Выступление должно быть сухим по форме
и накатанным по содержанию. Никакого художественного свиста.
Интонация – невыразительная, без пауз и акцентирования.
Глаза уперты в текст.
Во время вашего выступления народ
спрятал ручки, захлопнул блокноты, смотрит в компьютеры и
тихо нажимает на кнопочки – вы малозначимая фигура в
правительстве.
Премьер кинул фразу: «Доклад закончен?
Обсудили? Добро, добро… трудись дальше», – можно
расслабиться, вы – на коне. Провальная редакция будет
звучать так: «Доклад закончен? Обсудили? Да‑а‑а… Ну,
поработай еще, поработай… учти замечание товарищей».

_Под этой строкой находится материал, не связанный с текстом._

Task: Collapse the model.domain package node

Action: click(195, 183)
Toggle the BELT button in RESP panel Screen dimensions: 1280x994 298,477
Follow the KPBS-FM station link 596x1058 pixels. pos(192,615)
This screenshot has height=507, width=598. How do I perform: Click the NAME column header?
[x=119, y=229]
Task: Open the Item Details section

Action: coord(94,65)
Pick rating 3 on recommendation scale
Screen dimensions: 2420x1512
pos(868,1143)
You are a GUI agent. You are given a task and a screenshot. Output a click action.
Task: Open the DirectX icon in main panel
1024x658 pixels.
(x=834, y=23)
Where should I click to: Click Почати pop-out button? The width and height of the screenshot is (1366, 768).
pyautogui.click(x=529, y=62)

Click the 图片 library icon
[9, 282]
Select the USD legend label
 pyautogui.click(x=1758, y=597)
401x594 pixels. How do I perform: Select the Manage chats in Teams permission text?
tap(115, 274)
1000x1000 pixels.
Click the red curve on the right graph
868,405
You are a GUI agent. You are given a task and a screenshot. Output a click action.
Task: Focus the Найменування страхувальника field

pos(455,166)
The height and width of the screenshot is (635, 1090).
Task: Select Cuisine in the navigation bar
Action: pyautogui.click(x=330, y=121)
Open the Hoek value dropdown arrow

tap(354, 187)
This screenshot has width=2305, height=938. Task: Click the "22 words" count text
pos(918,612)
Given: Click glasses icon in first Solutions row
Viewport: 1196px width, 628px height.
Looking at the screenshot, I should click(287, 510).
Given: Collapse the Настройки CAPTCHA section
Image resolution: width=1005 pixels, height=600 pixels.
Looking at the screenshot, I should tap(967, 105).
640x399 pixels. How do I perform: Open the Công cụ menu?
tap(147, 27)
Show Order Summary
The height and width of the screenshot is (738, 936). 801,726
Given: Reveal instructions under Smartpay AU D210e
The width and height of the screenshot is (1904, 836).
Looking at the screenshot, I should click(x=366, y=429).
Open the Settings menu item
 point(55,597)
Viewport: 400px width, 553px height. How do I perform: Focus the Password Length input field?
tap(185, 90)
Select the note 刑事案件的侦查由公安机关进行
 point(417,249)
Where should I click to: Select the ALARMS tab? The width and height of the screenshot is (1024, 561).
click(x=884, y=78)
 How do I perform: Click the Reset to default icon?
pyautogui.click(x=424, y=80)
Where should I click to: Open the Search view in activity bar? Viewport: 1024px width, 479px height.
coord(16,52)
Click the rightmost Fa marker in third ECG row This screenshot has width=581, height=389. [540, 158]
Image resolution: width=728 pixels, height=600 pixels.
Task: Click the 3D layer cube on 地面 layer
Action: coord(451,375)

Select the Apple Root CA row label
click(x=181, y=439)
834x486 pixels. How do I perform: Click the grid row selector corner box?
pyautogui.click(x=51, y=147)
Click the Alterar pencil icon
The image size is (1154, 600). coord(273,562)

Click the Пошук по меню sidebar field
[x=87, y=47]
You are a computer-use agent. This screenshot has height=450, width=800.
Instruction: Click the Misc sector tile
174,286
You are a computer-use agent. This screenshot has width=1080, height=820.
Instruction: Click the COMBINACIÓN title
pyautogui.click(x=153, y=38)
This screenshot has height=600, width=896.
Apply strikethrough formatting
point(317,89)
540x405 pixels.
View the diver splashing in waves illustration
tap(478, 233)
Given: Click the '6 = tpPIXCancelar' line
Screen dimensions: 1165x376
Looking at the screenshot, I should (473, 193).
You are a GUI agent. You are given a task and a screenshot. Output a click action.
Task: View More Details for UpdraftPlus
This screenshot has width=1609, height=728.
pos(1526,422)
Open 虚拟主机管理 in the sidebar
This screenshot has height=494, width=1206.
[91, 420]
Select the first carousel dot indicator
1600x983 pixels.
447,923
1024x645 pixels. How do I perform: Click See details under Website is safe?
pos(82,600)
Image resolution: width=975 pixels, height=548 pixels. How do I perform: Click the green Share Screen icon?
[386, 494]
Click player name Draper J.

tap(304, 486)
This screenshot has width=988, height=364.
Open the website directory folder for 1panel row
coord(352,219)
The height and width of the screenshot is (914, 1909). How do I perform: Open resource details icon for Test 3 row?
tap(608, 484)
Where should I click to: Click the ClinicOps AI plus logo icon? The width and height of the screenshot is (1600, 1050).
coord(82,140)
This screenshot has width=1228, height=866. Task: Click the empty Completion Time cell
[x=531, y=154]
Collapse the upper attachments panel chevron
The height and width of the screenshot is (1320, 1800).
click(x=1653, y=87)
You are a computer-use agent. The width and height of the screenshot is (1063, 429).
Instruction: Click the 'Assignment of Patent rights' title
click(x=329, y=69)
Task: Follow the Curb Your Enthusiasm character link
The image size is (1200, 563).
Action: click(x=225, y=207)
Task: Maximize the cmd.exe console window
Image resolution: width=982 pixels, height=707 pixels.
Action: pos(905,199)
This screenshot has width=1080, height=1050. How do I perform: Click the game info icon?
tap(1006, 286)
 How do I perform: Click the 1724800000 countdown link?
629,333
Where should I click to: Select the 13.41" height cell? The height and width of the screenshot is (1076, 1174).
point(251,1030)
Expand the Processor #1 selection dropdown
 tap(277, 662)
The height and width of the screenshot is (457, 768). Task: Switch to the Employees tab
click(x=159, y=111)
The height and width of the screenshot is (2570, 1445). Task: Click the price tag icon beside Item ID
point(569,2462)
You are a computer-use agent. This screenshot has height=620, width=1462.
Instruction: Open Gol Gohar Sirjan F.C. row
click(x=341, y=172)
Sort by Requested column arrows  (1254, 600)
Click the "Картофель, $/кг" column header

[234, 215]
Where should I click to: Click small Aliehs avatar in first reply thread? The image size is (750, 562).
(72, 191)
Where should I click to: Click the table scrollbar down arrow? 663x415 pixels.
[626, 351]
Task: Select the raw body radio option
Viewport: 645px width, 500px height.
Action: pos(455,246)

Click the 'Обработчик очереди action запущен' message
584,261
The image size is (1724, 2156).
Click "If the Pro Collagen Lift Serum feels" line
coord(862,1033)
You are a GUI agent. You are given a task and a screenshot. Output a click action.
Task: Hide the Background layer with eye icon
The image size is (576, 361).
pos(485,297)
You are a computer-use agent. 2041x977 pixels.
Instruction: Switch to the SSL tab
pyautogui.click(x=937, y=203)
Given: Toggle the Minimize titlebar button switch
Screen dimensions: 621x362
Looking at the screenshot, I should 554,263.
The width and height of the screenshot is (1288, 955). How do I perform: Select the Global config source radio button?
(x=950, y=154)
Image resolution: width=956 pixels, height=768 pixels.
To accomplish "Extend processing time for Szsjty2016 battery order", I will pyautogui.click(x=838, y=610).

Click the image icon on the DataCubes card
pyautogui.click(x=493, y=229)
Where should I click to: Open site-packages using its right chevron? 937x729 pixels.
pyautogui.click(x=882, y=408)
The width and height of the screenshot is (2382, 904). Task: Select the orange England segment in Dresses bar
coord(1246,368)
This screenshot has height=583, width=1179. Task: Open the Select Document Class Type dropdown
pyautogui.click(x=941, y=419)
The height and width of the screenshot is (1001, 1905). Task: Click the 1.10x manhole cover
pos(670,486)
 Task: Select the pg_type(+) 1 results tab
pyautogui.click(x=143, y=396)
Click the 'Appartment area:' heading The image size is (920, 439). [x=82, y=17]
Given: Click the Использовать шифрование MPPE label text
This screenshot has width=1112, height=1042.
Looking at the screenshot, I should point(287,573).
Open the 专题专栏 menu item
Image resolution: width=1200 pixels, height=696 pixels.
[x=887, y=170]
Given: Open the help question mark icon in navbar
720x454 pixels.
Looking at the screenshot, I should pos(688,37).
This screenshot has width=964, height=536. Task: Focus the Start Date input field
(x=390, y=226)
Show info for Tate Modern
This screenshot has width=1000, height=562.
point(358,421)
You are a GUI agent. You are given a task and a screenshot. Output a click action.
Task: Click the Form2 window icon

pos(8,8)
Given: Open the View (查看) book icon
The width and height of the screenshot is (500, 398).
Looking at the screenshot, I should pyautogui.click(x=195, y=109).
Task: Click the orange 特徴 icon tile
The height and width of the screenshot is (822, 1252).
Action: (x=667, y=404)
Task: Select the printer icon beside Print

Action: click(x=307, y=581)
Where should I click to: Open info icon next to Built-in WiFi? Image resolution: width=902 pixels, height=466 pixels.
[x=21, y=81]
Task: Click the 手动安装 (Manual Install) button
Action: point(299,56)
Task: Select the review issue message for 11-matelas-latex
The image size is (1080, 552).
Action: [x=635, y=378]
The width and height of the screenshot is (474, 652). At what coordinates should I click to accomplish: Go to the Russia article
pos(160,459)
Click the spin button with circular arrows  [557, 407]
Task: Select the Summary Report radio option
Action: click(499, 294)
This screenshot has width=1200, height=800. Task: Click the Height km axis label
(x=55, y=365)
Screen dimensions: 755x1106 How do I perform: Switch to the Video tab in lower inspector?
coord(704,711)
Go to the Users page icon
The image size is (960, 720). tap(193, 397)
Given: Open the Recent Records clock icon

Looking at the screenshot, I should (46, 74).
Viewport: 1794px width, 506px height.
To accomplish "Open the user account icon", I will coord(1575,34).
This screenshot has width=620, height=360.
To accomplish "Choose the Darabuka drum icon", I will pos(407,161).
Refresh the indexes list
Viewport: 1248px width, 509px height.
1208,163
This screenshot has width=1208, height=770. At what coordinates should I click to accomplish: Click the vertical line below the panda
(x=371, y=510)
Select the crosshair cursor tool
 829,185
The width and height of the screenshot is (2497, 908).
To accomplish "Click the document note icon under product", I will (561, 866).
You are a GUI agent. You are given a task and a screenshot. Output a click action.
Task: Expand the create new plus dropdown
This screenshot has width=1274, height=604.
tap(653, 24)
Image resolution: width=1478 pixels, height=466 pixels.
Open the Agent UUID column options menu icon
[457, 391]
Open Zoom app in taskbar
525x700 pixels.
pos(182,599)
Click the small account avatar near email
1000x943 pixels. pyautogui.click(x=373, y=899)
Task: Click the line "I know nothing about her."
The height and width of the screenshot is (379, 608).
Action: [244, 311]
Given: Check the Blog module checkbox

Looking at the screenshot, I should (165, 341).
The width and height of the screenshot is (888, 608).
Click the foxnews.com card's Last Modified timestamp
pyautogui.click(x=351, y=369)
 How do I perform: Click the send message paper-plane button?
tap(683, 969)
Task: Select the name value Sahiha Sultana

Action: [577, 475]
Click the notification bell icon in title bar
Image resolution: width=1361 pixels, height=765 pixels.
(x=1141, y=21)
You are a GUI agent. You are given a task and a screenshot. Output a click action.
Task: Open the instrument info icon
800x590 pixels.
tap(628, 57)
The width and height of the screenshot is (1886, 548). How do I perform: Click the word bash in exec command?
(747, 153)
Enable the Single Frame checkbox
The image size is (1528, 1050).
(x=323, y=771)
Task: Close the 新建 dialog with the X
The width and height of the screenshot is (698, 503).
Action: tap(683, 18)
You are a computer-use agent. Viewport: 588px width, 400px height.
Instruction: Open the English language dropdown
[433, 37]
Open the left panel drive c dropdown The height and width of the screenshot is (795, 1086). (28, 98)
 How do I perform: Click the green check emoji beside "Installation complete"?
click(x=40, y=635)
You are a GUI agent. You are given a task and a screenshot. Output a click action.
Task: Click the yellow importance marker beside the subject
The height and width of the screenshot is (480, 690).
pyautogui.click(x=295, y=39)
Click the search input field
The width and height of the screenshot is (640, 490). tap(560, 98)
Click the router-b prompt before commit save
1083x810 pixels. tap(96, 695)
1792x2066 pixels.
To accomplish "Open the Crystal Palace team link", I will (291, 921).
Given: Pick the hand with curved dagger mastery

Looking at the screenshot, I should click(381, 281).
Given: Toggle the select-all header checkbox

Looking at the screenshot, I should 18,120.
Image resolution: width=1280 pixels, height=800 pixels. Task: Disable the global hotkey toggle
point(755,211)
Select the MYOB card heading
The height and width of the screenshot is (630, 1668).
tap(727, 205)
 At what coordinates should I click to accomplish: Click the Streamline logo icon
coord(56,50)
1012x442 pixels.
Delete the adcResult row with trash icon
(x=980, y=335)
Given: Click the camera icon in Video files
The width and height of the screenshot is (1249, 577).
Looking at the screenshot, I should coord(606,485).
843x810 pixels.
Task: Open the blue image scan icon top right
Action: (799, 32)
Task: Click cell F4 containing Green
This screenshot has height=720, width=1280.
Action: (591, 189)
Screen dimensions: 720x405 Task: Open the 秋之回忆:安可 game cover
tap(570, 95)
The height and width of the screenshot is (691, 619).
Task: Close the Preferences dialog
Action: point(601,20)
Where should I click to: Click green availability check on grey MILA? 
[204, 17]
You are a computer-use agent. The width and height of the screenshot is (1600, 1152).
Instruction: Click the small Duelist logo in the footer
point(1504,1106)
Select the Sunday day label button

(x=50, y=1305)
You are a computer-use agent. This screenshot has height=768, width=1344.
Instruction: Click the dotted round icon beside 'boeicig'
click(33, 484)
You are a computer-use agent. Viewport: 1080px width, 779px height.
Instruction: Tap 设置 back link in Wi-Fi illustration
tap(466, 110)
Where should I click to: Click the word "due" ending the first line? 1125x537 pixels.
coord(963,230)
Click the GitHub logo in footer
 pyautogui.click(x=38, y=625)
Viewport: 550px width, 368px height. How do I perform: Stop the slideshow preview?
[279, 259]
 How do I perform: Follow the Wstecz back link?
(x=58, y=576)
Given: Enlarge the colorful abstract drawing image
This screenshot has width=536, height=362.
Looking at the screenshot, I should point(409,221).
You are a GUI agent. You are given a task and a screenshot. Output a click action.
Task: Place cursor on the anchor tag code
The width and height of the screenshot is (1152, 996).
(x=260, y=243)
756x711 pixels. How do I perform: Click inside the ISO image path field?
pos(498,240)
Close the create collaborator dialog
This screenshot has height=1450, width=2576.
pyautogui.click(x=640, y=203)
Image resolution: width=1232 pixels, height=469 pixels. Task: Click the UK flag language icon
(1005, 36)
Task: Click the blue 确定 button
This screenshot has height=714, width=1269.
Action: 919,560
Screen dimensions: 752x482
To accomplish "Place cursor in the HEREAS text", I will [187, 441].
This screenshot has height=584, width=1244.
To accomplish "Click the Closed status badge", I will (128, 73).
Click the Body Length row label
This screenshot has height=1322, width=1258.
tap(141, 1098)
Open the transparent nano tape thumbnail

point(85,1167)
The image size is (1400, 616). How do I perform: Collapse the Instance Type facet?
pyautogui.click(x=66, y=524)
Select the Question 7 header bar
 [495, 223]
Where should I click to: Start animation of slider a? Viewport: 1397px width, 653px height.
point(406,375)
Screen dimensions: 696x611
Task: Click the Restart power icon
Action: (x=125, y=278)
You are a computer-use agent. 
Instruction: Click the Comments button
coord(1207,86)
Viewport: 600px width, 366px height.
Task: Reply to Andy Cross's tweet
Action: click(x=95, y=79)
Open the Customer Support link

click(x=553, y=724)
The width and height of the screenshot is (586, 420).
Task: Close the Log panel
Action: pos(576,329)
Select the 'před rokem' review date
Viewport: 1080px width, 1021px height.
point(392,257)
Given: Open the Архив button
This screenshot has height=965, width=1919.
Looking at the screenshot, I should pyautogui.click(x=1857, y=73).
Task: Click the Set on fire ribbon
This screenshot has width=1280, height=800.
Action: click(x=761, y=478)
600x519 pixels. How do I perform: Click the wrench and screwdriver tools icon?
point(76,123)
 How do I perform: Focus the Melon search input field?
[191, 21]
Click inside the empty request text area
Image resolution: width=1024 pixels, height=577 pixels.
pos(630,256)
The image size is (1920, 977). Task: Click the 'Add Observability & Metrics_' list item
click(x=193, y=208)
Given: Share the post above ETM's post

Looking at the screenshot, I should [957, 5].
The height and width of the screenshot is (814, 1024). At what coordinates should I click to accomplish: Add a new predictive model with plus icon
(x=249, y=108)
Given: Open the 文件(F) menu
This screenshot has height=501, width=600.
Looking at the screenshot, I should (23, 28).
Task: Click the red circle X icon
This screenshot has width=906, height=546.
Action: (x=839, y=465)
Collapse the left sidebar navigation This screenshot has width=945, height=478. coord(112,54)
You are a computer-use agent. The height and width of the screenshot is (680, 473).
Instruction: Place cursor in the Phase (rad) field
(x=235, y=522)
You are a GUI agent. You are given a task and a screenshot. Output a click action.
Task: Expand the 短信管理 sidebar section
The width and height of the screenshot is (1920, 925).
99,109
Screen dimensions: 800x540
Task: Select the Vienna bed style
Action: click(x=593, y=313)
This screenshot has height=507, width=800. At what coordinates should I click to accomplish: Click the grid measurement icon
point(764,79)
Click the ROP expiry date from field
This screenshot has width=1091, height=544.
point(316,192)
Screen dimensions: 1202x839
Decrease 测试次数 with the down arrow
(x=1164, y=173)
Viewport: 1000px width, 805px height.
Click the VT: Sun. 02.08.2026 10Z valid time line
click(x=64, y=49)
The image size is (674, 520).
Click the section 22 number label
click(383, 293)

Вам задают много вопросов – дела совсем
плохи. Значит, накануне были звонки: «…имей в виду,
завтрашний доклад такого‑то (такой‑то) – полная фигня…
парень (девка) лезет на рожон. Ты понимаешь, как себя надо
вести?». Абонент понимает. И ведет себя как надо. На
правительственных заседаниях – жесткая режиссура, никакой
самодеятельности, инициатива наказуема. Все расписано – кто
смеет подать голос, кто не смеет, кому можно возражать, кому
нельзя.
Получили негласное добро – вопросов
будет мало, и они будут позитивными.
В резолюции сказано, что «доклад
замечательный, правильно расставлены основные проблемы и
показаны пути решения», – не спешите откупоривать
шампанское. Если дальше написано, что требуются доработки по
двум‑трем вопросам, шампанское, конечно, можно выпить, и не
одну бутылку, после чего навертеть из доклада кульки для
семечек. Или наделать корабликов. Больше он уже ни на что не
сгодится.
Если под документом подпись не
поставлена перьевой ручкой, а оттиснуто факсимиле, значит,
чиновник страхуется. Значит, есть в этом документе нечто,
что его не устраивает или что может когда‑нибудь обернуться
против него – на суде от факсимиле легко отказаться:
«…впервые вижу, впервые слышу, ничего не подписывал, печать
украдена». Я, в бытность свою министром, пользовалась этим
приемом на полную катушку. Потому что заставляли визировать
много бумаг, которые очень не нравились, которые шли кому‑то
на пользу, а мне во вред, а деться некуда, иначе сгнобят.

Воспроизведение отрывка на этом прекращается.